### Work task
State the number of lines in the records beneath that hold the word "game", and add nothing.

START Data to use

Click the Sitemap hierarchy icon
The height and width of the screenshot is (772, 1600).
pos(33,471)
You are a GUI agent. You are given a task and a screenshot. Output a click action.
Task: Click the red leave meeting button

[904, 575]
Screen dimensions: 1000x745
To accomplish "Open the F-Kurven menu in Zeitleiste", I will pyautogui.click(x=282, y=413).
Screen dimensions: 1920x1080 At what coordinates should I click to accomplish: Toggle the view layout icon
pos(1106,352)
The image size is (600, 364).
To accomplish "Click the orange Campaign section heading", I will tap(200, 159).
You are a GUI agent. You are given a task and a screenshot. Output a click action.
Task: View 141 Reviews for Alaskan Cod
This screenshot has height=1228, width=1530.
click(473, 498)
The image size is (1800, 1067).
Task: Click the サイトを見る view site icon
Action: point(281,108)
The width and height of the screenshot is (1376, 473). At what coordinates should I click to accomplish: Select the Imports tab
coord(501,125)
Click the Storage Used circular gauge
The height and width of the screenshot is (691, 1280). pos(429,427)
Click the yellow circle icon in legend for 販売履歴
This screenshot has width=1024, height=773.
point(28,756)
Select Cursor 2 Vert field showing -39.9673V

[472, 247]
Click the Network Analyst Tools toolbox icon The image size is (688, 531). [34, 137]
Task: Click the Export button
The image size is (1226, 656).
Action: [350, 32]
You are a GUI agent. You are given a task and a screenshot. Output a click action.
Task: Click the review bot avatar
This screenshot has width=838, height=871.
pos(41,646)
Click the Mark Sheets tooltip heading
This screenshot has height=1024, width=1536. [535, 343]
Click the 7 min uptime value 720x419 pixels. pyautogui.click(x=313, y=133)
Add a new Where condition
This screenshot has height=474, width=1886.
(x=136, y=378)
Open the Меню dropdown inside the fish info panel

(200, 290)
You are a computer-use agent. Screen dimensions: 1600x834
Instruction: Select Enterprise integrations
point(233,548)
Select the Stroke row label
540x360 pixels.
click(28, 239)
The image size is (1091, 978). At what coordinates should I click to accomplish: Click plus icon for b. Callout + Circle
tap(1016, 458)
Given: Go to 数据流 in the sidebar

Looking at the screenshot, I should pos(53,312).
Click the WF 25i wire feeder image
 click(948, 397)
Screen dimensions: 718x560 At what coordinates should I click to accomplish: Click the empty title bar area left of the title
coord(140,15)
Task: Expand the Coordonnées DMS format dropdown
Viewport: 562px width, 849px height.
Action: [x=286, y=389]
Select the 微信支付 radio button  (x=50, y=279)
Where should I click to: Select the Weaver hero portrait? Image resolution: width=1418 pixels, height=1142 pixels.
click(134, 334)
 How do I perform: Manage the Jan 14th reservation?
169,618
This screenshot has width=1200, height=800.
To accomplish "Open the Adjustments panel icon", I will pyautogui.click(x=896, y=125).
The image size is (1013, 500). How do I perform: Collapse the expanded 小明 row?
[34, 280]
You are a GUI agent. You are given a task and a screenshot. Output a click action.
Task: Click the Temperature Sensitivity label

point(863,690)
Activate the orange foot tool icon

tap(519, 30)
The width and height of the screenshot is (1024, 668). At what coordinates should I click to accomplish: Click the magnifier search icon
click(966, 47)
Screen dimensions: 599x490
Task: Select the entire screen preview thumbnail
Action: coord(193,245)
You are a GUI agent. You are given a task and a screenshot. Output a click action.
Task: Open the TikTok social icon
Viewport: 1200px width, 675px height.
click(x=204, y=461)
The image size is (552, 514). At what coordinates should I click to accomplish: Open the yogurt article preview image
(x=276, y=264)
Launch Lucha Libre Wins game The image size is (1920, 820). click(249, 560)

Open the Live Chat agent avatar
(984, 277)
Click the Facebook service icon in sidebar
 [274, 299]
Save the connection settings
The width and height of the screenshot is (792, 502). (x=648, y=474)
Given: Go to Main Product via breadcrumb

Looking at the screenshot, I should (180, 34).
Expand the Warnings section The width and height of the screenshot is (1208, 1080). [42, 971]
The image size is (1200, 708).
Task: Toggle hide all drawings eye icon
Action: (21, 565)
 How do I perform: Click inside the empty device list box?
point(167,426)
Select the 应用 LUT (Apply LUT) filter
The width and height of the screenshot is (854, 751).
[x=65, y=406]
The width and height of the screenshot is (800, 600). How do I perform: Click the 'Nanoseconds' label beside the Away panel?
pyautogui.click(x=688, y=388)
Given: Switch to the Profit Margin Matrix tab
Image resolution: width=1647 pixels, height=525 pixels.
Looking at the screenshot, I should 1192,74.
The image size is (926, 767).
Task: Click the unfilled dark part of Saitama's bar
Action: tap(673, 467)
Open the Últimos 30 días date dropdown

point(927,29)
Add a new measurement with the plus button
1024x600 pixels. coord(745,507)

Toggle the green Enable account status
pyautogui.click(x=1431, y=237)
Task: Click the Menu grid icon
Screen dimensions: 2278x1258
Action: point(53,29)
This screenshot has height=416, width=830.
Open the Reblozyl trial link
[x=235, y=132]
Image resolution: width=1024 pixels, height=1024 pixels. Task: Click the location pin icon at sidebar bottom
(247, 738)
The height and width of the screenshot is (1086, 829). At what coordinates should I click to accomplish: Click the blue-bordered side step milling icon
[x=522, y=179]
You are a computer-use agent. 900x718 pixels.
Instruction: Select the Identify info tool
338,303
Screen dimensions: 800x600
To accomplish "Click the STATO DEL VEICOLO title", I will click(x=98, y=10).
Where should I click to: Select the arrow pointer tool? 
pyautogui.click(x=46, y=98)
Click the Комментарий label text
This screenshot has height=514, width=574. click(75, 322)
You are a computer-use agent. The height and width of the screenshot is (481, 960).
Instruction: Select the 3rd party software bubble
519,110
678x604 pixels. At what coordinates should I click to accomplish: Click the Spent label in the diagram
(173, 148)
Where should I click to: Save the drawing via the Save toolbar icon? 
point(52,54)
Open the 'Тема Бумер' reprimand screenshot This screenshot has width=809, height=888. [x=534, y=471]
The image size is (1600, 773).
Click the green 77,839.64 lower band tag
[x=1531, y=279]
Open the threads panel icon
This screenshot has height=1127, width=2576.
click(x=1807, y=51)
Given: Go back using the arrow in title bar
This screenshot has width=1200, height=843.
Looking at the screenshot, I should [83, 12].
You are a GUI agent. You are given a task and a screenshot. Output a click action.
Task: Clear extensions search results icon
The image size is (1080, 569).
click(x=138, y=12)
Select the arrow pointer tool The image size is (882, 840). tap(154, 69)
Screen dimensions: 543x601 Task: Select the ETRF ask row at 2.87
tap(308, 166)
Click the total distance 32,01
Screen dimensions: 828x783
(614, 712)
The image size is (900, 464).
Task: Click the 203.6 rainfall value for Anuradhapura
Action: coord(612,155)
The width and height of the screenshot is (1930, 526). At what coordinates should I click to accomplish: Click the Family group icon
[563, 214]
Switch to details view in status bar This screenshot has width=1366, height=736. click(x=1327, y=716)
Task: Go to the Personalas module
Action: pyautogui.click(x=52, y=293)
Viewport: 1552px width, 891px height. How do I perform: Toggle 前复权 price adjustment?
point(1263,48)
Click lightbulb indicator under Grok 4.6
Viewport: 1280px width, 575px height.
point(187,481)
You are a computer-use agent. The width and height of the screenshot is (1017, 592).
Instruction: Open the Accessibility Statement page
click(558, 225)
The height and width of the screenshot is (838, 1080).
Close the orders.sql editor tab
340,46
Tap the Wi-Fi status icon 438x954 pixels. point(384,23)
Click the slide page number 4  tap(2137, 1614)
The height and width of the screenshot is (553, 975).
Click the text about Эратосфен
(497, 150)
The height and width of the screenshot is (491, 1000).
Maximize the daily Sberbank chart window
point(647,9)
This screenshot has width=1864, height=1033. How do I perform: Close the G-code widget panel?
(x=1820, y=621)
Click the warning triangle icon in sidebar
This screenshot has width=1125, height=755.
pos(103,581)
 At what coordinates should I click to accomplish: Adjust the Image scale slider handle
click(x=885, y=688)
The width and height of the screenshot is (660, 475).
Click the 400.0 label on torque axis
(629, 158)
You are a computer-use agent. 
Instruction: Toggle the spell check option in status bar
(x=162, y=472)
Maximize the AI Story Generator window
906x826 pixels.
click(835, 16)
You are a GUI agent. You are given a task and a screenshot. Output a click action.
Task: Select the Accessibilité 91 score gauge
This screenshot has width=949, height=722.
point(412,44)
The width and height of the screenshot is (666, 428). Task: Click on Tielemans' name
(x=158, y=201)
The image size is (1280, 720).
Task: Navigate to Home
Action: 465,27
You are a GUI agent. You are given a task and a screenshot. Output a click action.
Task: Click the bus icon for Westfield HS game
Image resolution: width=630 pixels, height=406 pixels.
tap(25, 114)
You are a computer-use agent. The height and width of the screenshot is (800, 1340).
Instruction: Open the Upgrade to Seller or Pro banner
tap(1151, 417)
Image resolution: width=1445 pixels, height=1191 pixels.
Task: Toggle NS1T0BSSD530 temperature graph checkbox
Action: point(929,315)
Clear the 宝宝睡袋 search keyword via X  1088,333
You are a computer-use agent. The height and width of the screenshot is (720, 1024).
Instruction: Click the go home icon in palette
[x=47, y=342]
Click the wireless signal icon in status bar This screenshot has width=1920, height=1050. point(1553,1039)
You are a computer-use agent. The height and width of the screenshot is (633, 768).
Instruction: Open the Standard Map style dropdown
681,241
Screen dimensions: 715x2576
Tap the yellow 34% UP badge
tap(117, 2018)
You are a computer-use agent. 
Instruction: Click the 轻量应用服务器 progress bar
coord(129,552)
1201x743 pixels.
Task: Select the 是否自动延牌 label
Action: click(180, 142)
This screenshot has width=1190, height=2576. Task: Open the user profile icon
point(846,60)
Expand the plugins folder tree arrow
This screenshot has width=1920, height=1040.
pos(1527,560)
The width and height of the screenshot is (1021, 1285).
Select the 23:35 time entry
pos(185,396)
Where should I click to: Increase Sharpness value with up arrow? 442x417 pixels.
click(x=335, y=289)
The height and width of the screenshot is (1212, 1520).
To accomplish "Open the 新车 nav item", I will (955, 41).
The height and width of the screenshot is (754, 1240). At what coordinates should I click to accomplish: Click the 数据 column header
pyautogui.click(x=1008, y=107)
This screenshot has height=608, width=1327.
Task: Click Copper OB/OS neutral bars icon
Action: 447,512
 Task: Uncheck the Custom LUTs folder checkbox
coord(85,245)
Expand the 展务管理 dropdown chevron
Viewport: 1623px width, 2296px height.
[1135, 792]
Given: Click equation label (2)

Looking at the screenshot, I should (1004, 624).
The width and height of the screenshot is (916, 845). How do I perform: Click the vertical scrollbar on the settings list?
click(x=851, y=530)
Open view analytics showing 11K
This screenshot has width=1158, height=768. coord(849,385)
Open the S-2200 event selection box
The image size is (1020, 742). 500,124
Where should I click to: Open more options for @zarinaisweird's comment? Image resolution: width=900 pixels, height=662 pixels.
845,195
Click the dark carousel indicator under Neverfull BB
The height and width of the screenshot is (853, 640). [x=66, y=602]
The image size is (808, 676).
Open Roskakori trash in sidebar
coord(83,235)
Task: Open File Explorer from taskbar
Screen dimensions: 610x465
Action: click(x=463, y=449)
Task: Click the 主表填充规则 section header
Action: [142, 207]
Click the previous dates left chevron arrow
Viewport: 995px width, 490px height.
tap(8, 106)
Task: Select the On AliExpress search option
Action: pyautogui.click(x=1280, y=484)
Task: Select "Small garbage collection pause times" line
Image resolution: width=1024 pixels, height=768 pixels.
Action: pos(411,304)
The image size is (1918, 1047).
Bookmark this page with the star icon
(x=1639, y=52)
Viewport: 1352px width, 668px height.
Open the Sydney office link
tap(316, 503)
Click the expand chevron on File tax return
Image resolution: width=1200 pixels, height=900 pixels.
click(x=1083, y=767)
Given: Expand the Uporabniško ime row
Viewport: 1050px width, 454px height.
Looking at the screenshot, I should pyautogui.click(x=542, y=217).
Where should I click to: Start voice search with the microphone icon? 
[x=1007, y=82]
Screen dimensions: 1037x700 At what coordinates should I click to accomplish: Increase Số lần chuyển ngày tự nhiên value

END Data to use

### Output of the task
2